● **WHAT TO WORK ON**: What follows is a set of records; restate each one word for word and drop the pictures.

____ DATA SUPPLIED

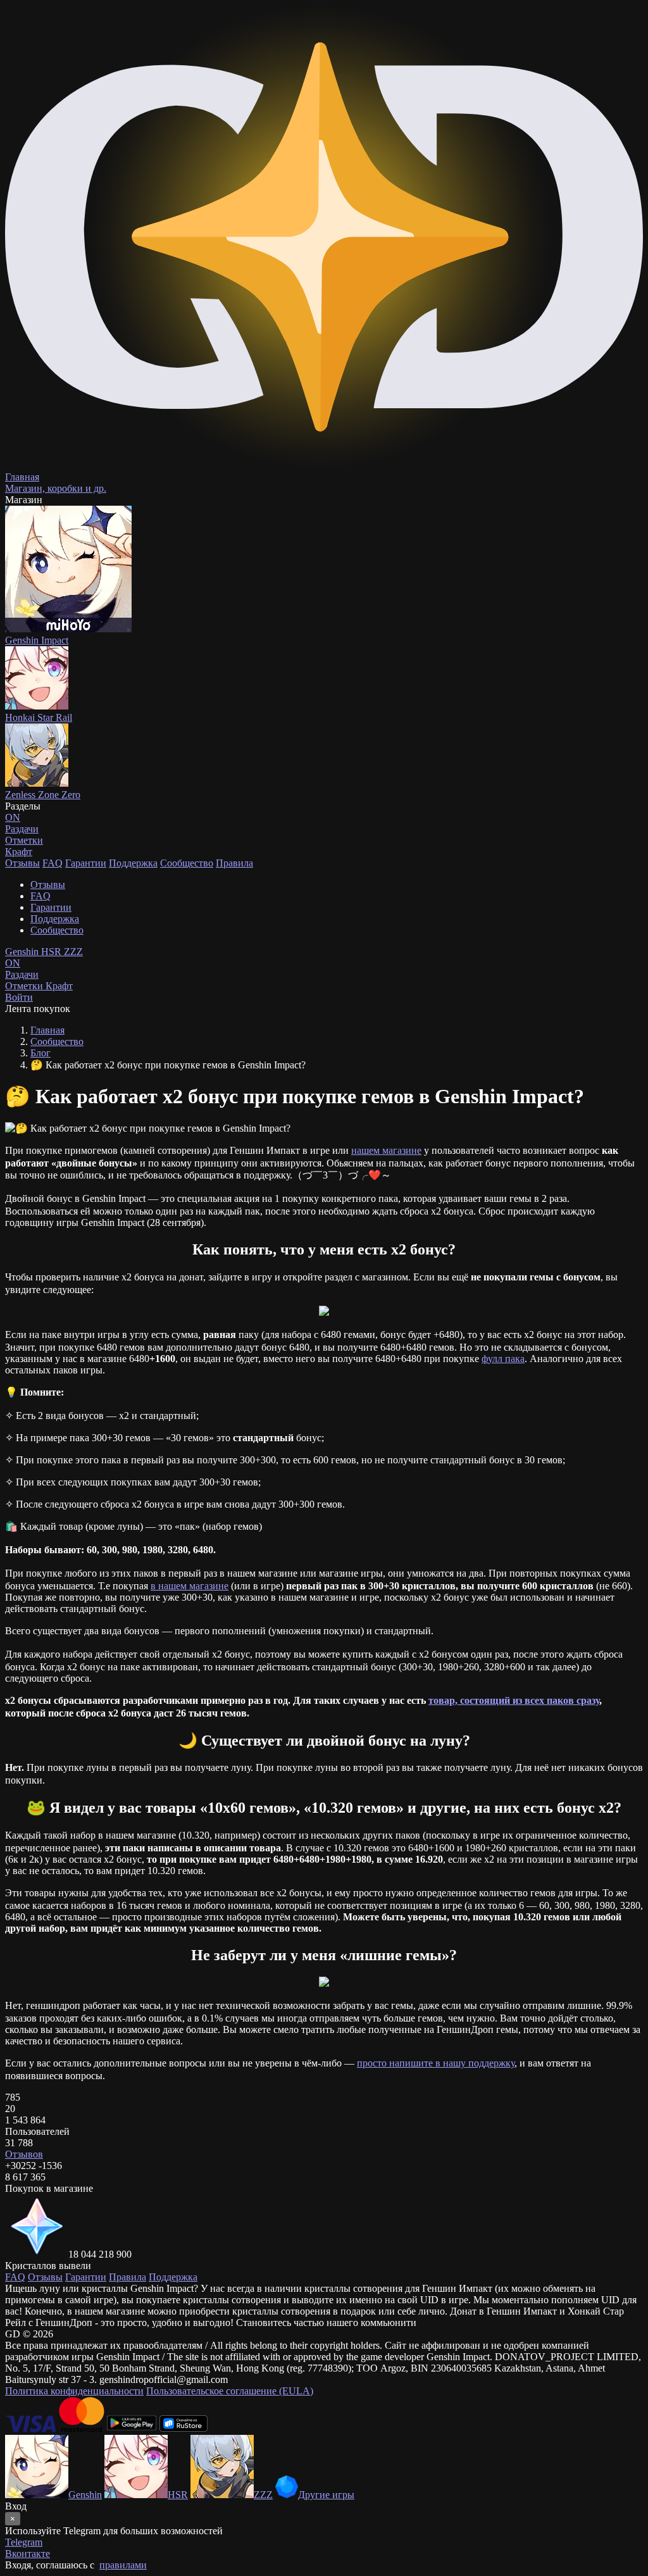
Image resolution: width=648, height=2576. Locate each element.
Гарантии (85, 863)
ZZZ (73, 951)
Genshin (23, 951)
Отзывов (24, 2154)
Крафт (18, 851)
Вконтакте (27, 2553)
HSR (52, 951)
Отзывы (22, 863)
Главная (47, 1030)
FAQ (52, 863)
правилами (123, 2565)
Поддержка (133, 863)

________

● **EXERCISE OUTPUT**:
Image resolution: width=648, height=2576. Locate each element.
Гарантии (85, 863)
ZZZ (73, 951)
Genshin (23, 951)
Отзывов (24, 2154)
Крафт (18, 851)
Вконтакте (27, 2553)
HSR (52, 951)
Отзывы (22, 863)
Главная (47, 1030)
FAQ (52, 863)
правилами (123, 2565)
Поддержка (133, 863)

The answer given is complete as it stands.